No one he talks to has seen his weekly TV variety show, or heard one
of his albums. To further complicate things there's no record that
Jason Taverner exists at all: no birth certificate, no driver's
license, no documented proof anywhere that he exists. In a world
firmly under the heel of a police state where no identification means
instant incarceration in a forced labor camp, Jason Taverner is in a
very, very bad position.
Alone, this plot is
pretty fantastic and could easily make its own novel, or in the case
of Dick he could make a really fantastic short story out of this
premise. Unfortunately, as I said, because this is a full-length
novel, Dick's able to wander off and introduce a bunch of ideas that
never really go anywhere. For example, Taverner is a six, one of a
handful of people the result of genetic experimentation that produced
human beings superior in almost every respect. Despite this being an
aspect of Taverner's character which is mentioned repeatedly, it
plays a very small role on the story overall.
Another really
interesting idea is that to help solve the race problem a ton of
legislation has been passed, more or less protecting blacks as a sort
of endangered species. However, legislation has also been passed
which requires blacks to be sterilized after the birth of their first
child, dooming them to eventual extinction. Writing as he was in the
seventies, a period of great racial tension, this idea could have
been a very interesting reflection on the racial ideology of the day.
However, it's just sort of mentioned and then the story moves on.
A final idea that
Dick talks about, and believe me there are plenty, is the fact that
in this particular world, many of the university campuses in at least
the United States have been walled off from the rest of the world,
surrounded by the police and the national guard who are heavily armed
and informed to shoot anyone who tries to escape. We're never told
why the campuses have been placed into a state of siege, what
horrible political protest (for that's what I'm assuming happened)
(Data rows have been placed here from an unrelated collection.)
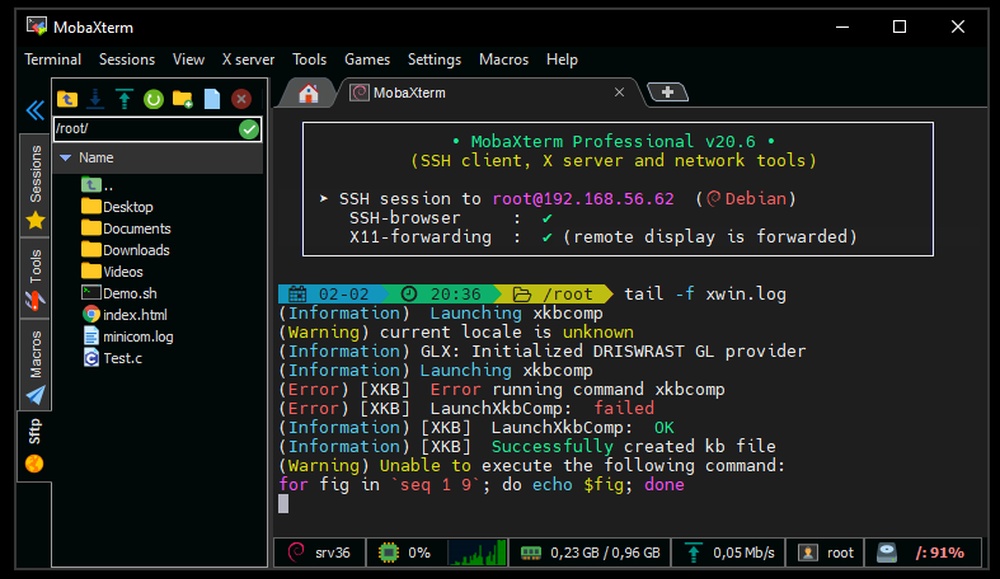Create a new folder in /root/
Image resolution: width=1000 pixels, height=579 pixels.
pyautogui.click(x=183, y=99)
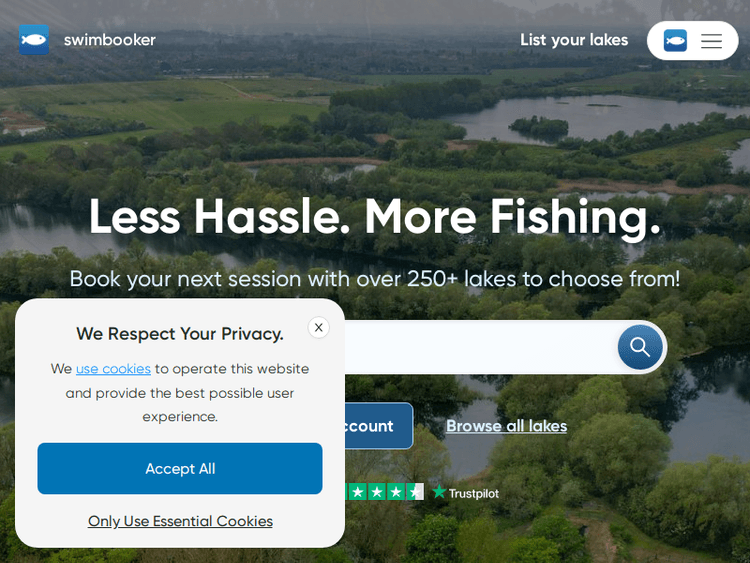Click the 250+ lakes subtitle text
This screenshot has width=750, height=563.
pos(375,279)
allowed the situation to balloon to such proportions. In the novel's
epilogue we're told that the universities eventually surrender and
the students disappear into the forced labor camps, but we never
encounter any students or go to any university campus so it's an
interesting idea that ultimately goes nowhere.
I definitely think
that in the future I'm probably going to stick more to Dick's short
stories rather than his novels. It seems to me that his short stories
work out much better because they're not able to just go all over the
place. I probably will explore some of his novels again, but they're
definitely very different fare from most reading.